ISLAMABAD: Pakistan’s state minister for foreign affairs Hina Rabbani Khar said this week Islamabad had no appetite to pick a side in the growing global rivalry between Washington and Beijing.
Pakistan, historically a close ally of Washington, has become increasingly close to China, which has provided billions in loans and is Islamabad’s largest single creditor. Pakistan faces a crippling economic crisis, with record-high inflation and critically low foreign exchange reserves depleted by continued debt repayment obligations.
Washington is also still a significant military partner, with the State Department last year approving the potential sale of $450 million worth of equipment to maintain Pakistan’s F-16 fighter jets.

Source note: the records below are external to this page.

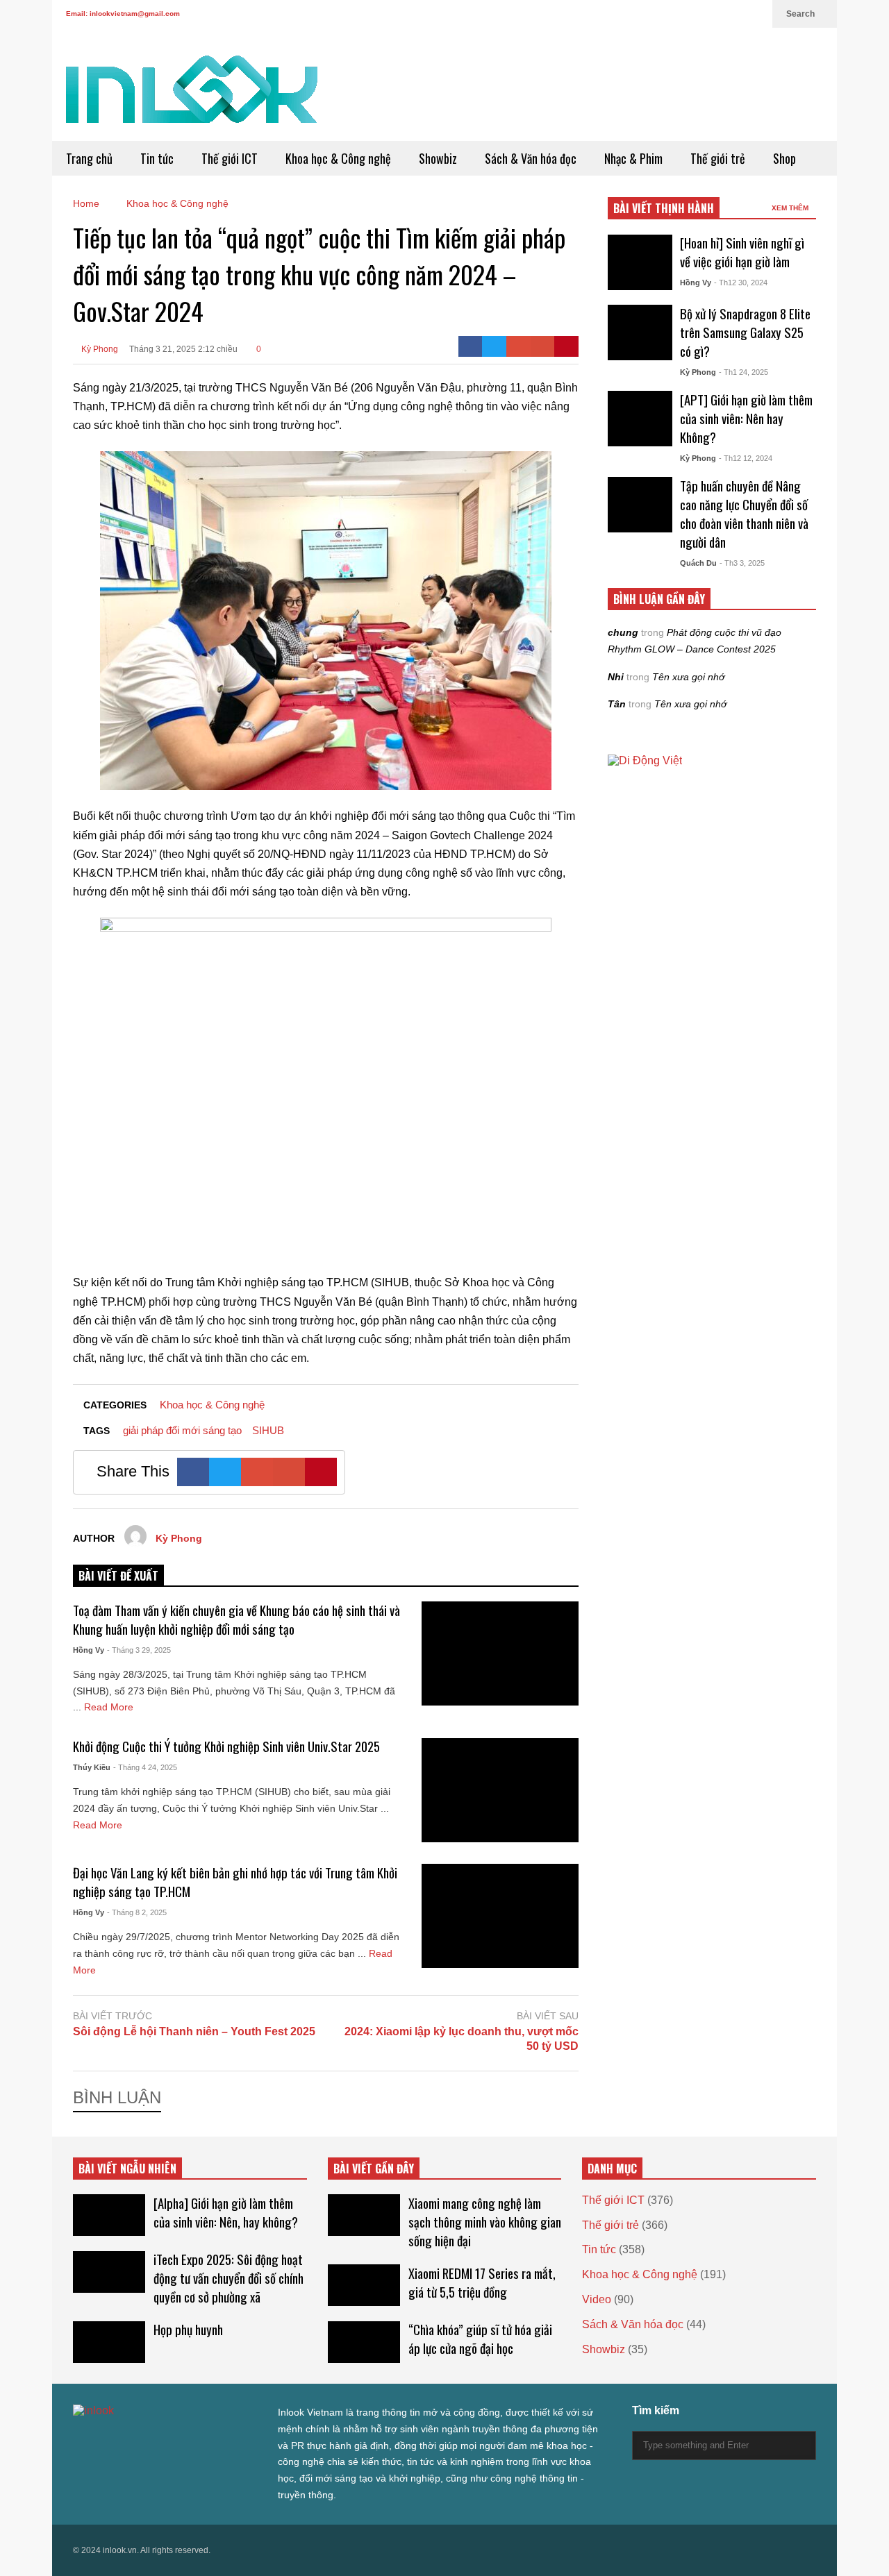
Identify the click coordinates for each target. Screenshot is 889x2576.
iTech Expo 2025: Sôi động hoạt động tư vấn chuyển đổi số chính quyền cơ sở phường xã (228, 2278)
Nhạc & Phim (633, 158)
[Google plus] (688, 14)
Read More (110, 1706)
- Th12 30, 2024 (740, 282)
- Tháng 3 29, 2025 (139, 1650)
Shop (784, 158)
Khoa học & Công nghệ (338, 158)
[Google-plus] (518, 346)
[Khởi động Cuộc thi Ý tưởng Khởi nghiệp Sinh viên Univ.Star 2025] (500, 1790)
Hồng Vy (88, 1650)
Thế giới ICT (229, 158)
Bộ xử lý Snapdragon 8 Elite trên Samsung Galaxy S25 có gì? (745, 332)
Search (801, 14)
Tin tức (157, 158)
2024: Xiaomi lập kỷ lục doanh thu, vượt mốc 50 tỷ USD (461, 2039)
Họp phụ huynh (188, 2329)
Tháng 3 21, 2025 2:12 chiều (183, 349)
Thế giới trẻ (717, 158)
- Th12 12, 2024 (745, 458)
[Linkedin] (755, 14)
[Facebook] (666, 14)
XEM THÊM (791, 208)
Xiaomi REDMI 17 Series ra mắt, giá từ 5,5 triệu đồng (482, 2282)
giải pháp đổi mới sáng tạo (182, 1430)
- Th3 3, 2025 (742, 563)
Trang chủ (89, 158)
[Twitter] (644, 14)
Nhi (616, 676)
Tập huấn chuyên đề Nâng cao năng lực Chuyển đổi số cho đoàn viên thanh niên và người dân (744, 513)
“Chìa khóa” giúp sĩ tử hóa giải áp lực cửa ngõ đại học (480, 2338)
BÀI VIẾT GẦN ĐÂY (373, 2168)
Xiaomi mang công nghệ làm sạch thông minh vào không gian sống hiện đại (484, 2222)
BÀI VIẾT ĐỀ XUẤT (118, 1575)
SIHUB (268, 1430)
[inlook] (191, 98)
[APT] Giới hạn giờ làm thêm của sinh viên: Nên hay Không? (746, 418)
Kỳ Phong (98, 349)
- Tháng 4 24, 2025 (145, 1767)
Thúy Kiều (91, 1767)
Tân (617, 703)
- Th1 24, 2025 (743, 372)
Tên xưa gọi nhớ (688, 676)
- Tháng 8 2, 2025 (137, 1912)
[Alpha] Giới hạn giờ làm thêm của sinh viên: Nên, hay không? (225, 2212)
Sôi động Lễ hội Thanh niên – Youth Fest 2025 (194, 2031)
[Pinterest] (566, 346)
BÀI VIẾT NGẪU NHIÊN (127, 2168)
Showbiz (438, 158)
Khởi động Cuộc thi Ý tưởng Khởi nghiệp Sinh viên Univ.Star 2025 (226, 1746)
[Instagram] (710, 14)
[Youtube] (733, 14)
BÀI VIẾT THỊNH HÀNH (663, 208)
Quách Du (698, 563)
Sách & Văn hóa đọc (530, 158)
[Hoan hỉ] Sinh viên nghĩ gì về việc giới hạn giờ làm (742, 252)
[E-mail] (543, 346)
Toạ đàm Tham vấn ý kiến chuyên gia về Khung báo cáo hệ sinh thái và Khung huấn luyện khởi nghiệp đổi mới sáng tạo (236, 1619)
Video (596, 2299)
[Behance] (178, 2439)
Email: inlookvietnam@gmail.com (123, 13)
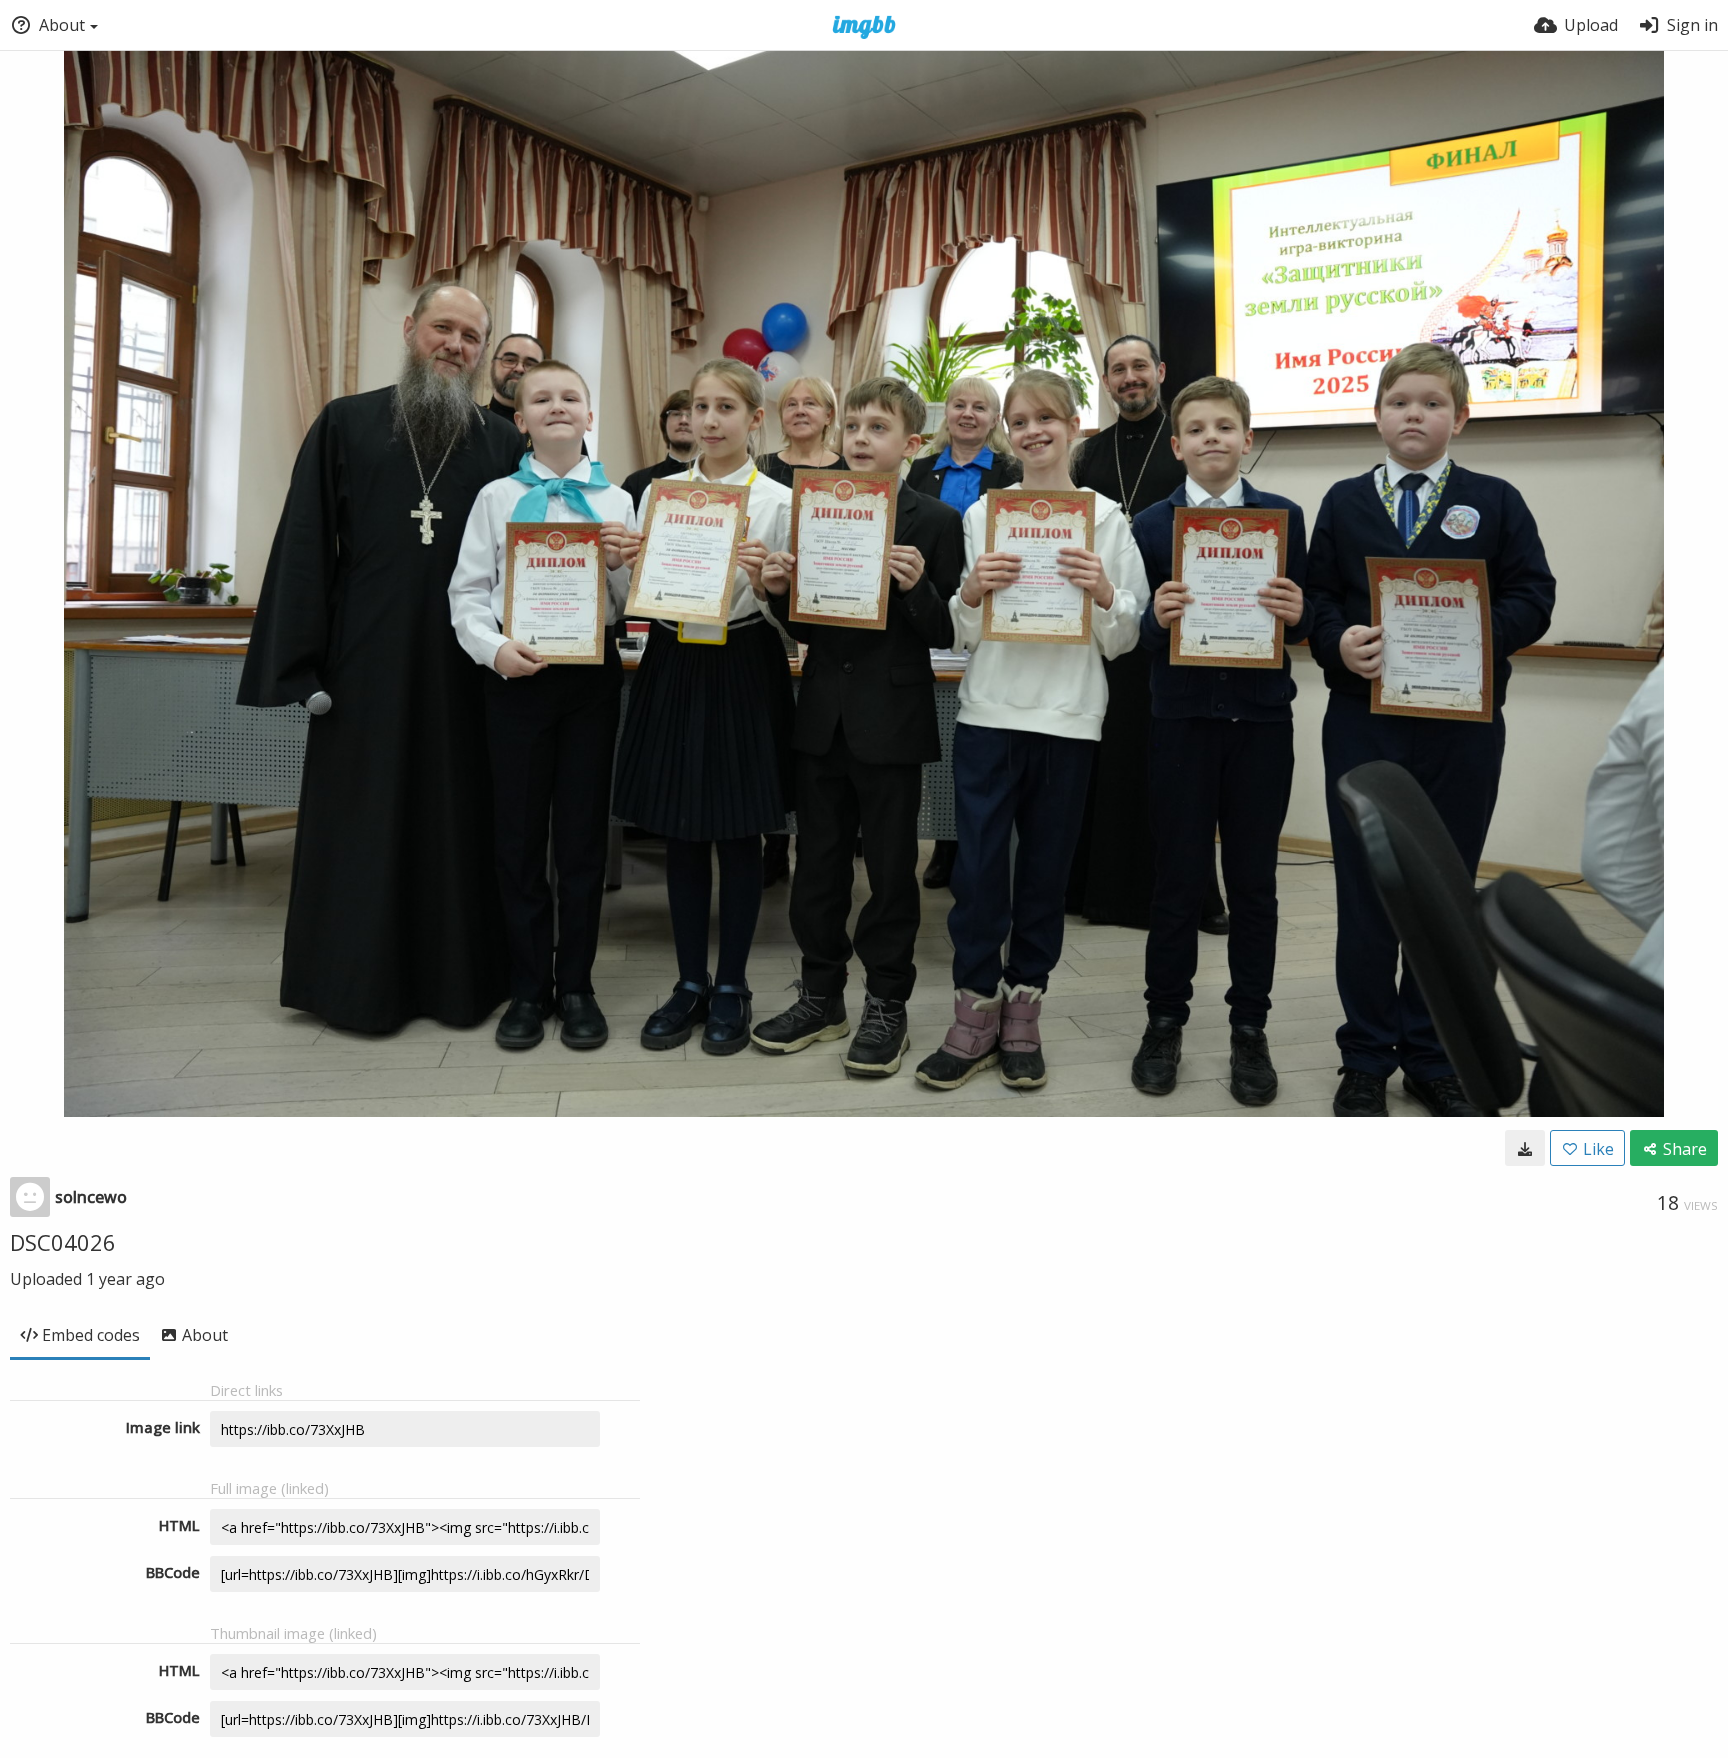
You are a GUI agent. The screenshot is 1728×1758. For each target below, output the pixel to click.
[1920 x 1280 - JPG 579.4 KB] (1525, 1148)
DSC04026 (63, 1242)
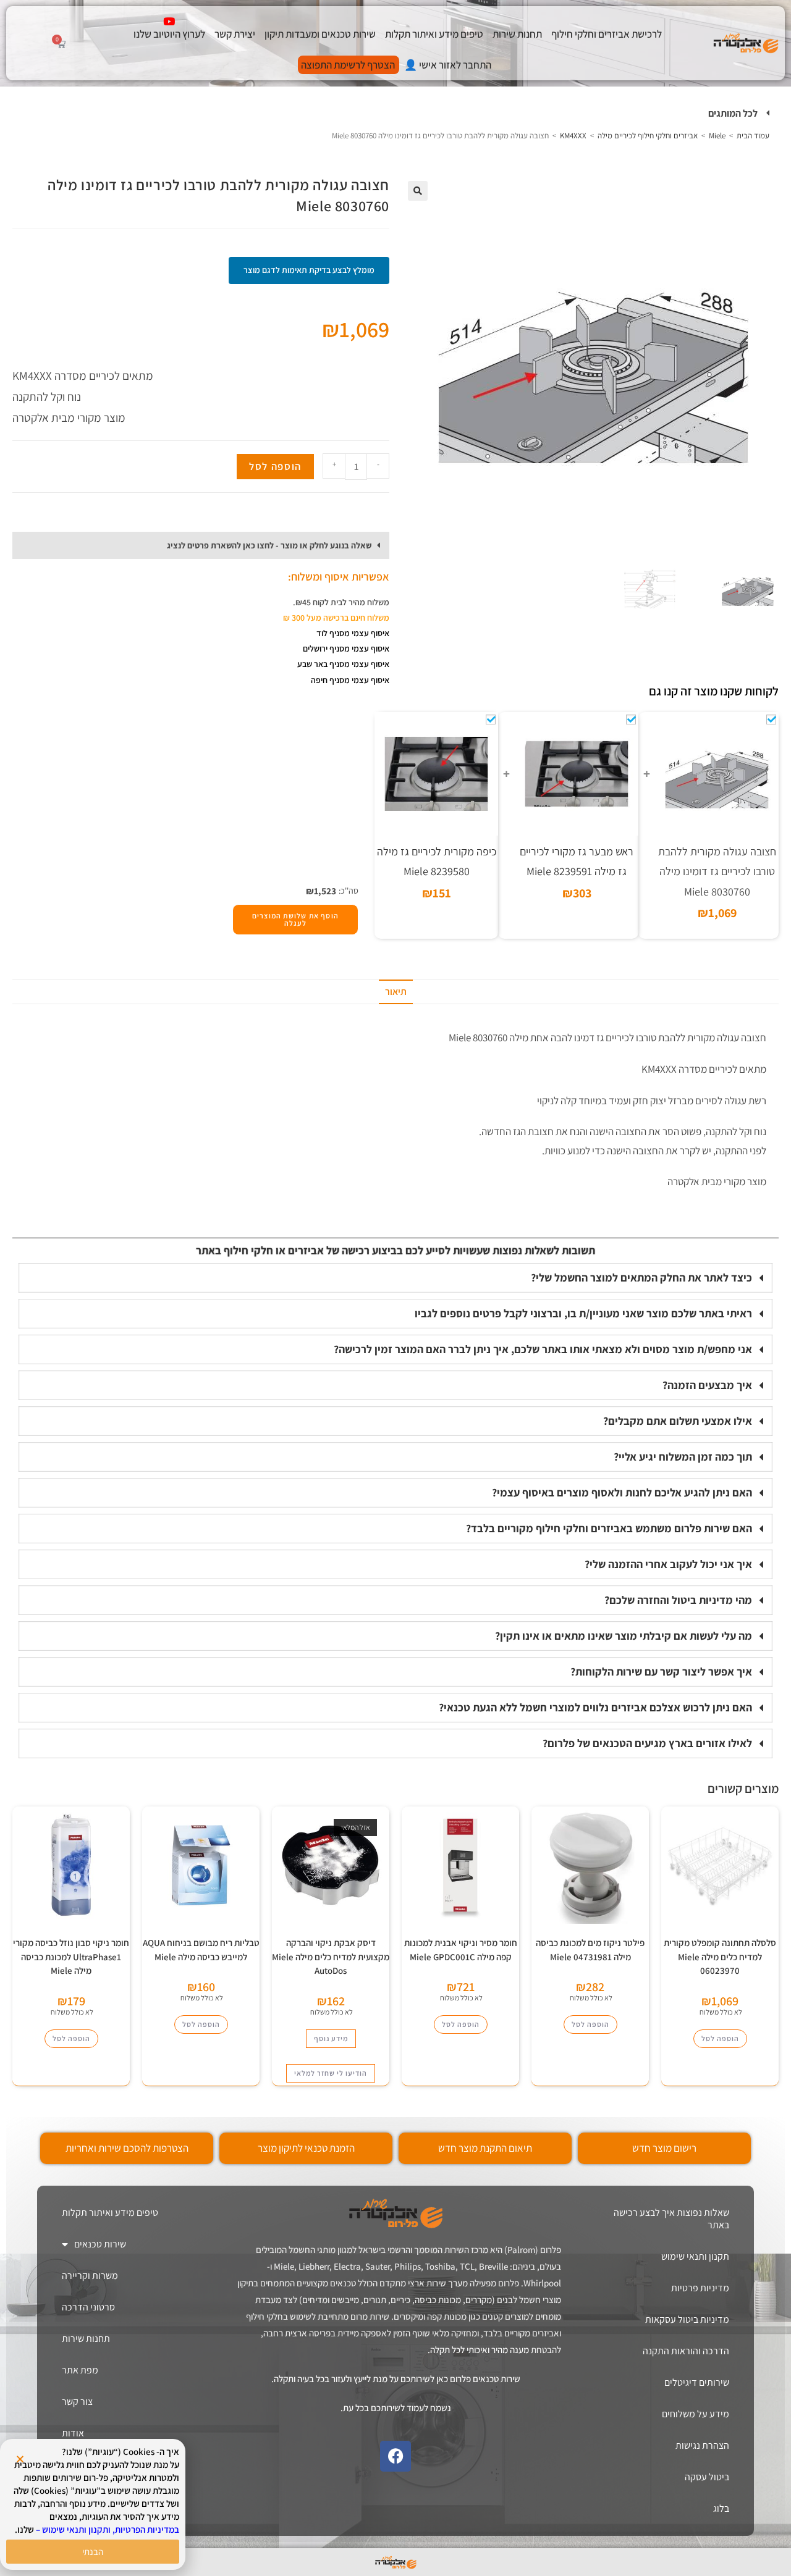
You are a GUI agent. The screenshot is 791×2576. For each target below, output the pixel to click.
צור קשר (77, 2401)
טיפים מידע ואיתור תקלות (434, 34)
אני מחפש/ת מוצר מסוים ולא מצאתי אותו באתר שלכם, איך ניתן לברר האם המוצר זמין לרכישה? (543, 1349)
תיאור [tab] (396, 991)
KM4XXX (573, 135)
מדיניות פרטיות (700, 2287)
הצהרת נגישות (702, 2445)
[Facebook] (395, 2456)
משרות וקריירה (90, 2275)
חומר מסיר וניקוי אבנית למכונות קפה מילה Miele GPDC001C (460, 1950)
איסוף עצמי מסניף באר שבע (343, 663)
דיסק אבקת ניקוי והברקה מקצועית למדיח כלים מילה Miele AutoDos (330, 1956)
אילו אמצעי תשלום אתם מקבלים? (677, 1421)
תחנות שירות (517, 34)
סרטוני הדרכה (88, 2307)
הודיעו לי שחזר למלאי (330, 2073)
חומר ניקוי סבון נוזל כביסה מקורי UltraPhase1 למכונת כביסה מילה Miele (71, 1956)
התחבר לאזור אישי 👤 (447, 65)
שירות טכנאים (100, 2244)
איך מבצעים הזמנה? (707, 1385)
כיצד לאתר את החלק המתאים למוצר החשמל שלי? (641, 1277)
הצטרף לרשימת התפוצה (348, 65)
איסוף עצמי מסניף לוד (352, 633)
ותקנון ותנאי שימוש (76, 2529)
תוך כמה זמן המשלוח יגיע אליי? (683, 1457)
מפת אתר (80, 2370)
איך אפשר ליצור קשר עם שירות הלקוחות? (661, 1671)
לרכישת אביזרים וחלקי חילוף (606, 34)
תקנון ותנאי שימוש (695, 2256)
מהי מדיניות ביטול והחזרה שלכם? (678, 1600)
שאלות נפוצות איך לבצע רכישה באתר (671, 2218)
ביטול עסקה (707, 2476)
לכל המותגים (733, 113)
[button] (395, 113)
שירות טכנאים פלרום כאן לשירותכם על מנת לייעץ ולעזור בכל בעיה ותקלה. (395, 2379)
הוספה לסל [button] (720, 2038)
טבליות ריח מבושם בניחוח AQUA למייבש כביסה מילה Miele (201, 1950)
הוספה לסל (275, 466)
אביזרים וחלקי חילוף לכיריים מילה (648, 135)
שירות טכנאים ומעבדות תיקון (320, 34)
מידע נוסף (331, 2038)
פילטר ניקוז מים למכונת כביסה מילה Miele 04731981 (590, 1950)
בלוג (721, 2508)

Speaking to Washington-based news outlet Politico this week, Khar said Islamabad was worried about the repercussions of an all-out rupture between the US and China.
“We are highly threatened by this notion of splitting the world into two blocs,” Khar said. “We are very concerned about this decoupling … Anything that splits the world further.”
“We have a history of being in a close, collaborative mode with the US. We have no intention of leaving that. Pakistan also has the reality of being in a close, collaborative mode with China, and until China suddenly came to everyone’s threat perception, that was always the case.”
Khar grabbed headlines in April when a leaked memo appeared in the Wall Street Journal in which she was cited as a warning that Pakistan’s instinct to preserve its partnership with the US would harm what she deemed the country’s “real strategic” partnership with China.
She declined to comment on that leak but said the US was unnecessarily fearful and defensive about being toppled from its plinth of global leadership, which she argued remained vital in areas such as health care, technology, trade and combating climate change.
“I don’t think the leadership role is being contested until they start making other people question it by being reactive,” she said. “I believe that the West underestimates the value of its ideals, soft power.”
On the other hand, she said, China’s biggest selling point for Pakistan was an economic model for lifting a huge population out of poverty.